## Problems
1. In the models module page, which activation and regularization step follows each hidden linear layer in the network architecture?
2. Repeat the models module page from "# Create network" to "X = torch.randn(100, 10)", copying it word for word.

## Page excerpt
************

Models Module#

Neural network architectures for structural estimation.

Network Classes#

StructuralNet#

The main neural network architecture for structural parameter estimation.

from deep_inference.models import StructuralNet

# Create network
net = StructuralNet(
    input_dim=10,           # Number of covariates
    hidden_dims=[64, 32],   # Hidden layer sizes
    theta_dim=2,            # Number of parameters (alpha, beta)
    dropout=0.1             # Dropout rate
)

# Forward pass
import torch
X = torch.randn(100, 10)
theta = net(X)  # (100, 2)

Network Architecture#

Input (d features)
    |
Linear(d, hidden_dims[0])
    |
ReLU + Dropout
    |
Linear(hidden_dims[0], hidden_dims[1])
    |
ReLU + Dropout
    |
...
    |
Linear(hidden_dims[-1], theta_dim)
    |
Output (theta_dim parameters per observation)

Usage with structural_dml#

The structural_dml function creates and trains the network internally:

from deep_inference import structural_dml

result = structural_dml(
    Y=Y, T=T, X=X,
    family='linear',
    hidden_dims=[64, 32],  # Network architecture
    epochs=100,            # Training epochs
    lr=0.01               # Learning rate
)

************

## Entries supplied
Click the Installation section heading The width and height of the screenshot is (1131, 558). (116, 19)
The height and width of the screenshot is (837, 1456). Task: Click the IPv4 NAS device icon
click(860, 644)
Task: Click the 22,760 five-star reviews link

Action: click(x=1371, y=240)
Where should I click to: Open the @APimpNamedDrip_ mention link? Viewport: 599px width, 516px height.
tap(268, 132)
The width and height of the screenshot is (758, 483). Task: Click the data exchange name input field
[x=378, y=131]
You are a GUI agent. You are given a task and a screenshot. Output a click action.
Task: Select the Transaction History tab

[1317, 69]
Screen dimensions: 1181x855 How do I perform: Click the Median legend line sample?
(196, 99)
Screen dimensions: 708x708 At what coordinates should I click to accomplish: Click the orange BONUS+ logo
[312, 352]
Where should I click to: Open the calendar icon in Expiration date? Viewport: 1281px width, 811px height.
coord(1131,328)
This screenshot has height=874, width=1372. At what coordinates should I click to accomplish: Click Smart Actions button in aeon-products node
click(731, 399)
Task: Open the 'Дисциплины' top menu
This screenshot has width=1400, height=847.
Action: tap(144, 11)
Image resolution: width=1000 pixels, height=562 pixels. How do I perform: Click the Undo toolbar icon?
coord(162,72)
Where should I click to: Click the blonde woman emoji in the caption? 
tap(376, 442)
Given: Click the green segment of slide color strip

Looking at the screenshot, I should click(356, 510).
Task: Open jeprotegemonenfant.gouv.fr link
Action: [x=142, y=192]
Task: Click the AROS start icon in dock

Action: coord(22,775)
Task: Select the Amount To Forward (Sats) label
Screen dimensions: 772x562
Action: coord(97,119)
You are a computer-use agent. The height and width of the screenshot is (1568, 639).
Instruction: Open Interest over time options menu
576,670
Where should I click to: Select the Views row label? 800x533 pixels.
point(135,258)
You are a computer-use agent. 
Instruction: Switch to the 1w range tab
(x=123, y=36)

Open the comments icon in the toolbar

************

## Exercise answers
1. ReLU + Dropout

2.
# Create network
net = StructuralNet(
    input_dim=10,           # Number of covariates
    hidden_dims=[64, 32],   # Hidden layer sizes
    theta_dim=2,            # Number of parameters (alpha, beta)
    dropout=0.1             # Dropout rate
)

# Forward pass
import torch
X = torch.randn(100, 10)